By Antonia Quirke Published 24 February 2011The Art of Breaking Apart, Radio 4
It's Valentine's Day and Radio 4 has scheduled two special programmes, Leaving Mr Wrong ("Imagine planning to leave your marriage two weeks into it and waiting over 20 years. It happens more often than you think!") and - just before our heads hit the pillow - Stuart Maconie in The Art of Breaking Apart (11pm), going through his record collection and "asking why heartbreak has inspired some all-time classics". Good times at the Holiday Inn, then.

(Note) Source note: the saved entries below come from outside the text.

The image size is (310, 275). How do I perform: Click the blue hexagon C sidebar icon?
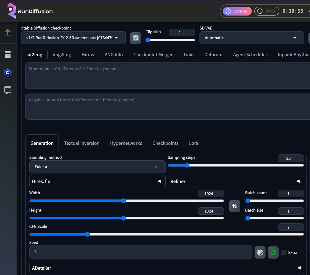8,73
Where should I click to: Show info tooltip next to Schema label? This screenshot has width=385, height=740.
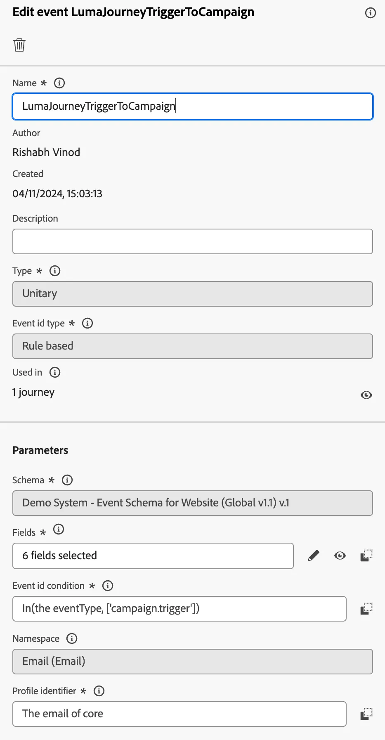(x=67, y=480)
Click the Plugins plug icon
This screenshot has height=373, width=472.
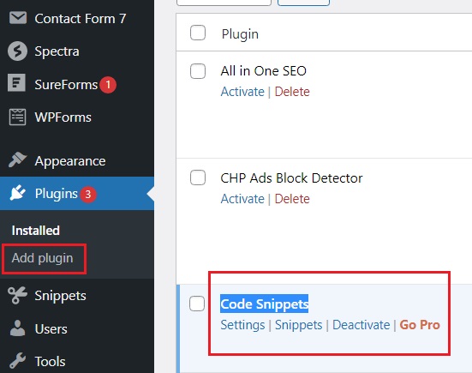pyautogui.click(x=17, y=193)
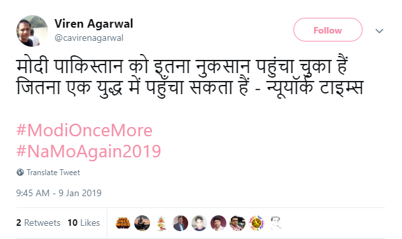View the 2 Retweets list
The height and width of the screenshot is (239, 402).
[x=38, y=223]
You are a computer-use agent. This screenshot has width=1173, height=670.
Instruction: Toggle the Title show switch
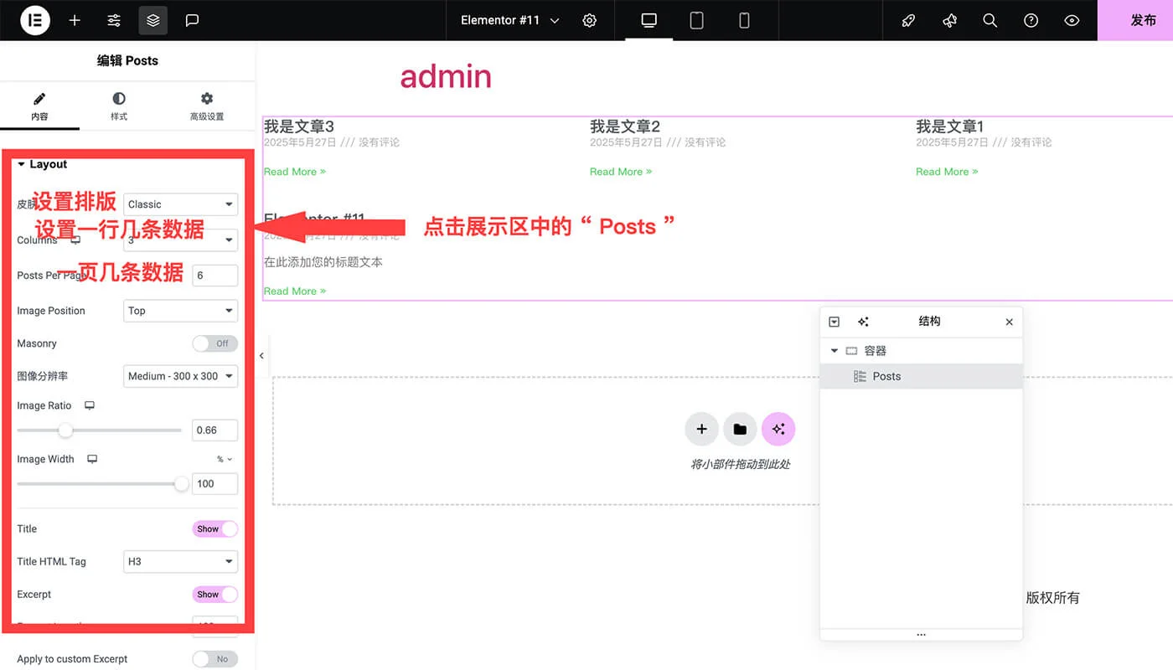[x=214, y=528]
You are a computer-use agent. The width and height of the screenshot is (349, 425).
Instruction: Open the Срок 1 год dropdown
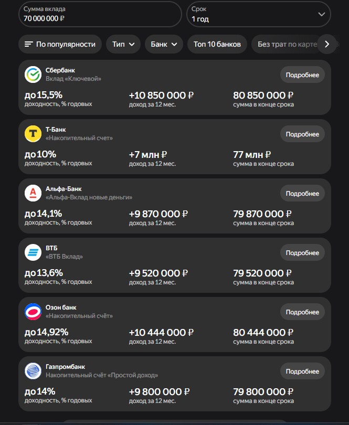259,14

“No single song can capture the complexity of anxiety we experience - the see-sawing emotion of a break-up," says Maconie, like Julia Flyte on the stairs about to dump Charles. To Salford University and a one-to-one with a Professor of the Origins of the Break-up Album, who explains that it all started around 1954 with the release of a country record called Story of a Love Affair, which is, in a nutshell, "a series of songs that chart the story of a love affair".
“Hmm. Right," says Stuart - he's always saying things like "hmm" and "yep" over other people speaking, hurrying them along. "Sad as it might be," continues Maconie, "marital breakdowns seem to have given Bob Dylan's creativity a huge electric jolt." Glad I'm strapped in here, Stuart. Let's hear it.
“Dylan had completely lost his mojo," nods a Dylan expert. "Blah blah blah - he lost it. We don't know how he lost it, but he did. He says Blood on the Tracks is about the short stories of Chekhov. But it's clearly a break-up record! It's melancholic, it's Greek tragedy, it's heartbreaking." (Sure - but, strangely, if you listen to those lyrics, it could also be a response to Chekhov's short stories. Dylan: "As for the press, I figured you lie to it.") "This weird and erratic shifting of moods and tone," muses Stuart, "is what breaking up is like." Quick capsule review: this programme is lowering my sperm count. "We now know, of course," confides the expert, "about Mr Dylan's outside-marriage activities and the names of the people on Mr Dylan's dance card. People like Mr Dylan were offered temptations . . . and succumbed. I'm not Sherlock Holmes." How terribly scientific.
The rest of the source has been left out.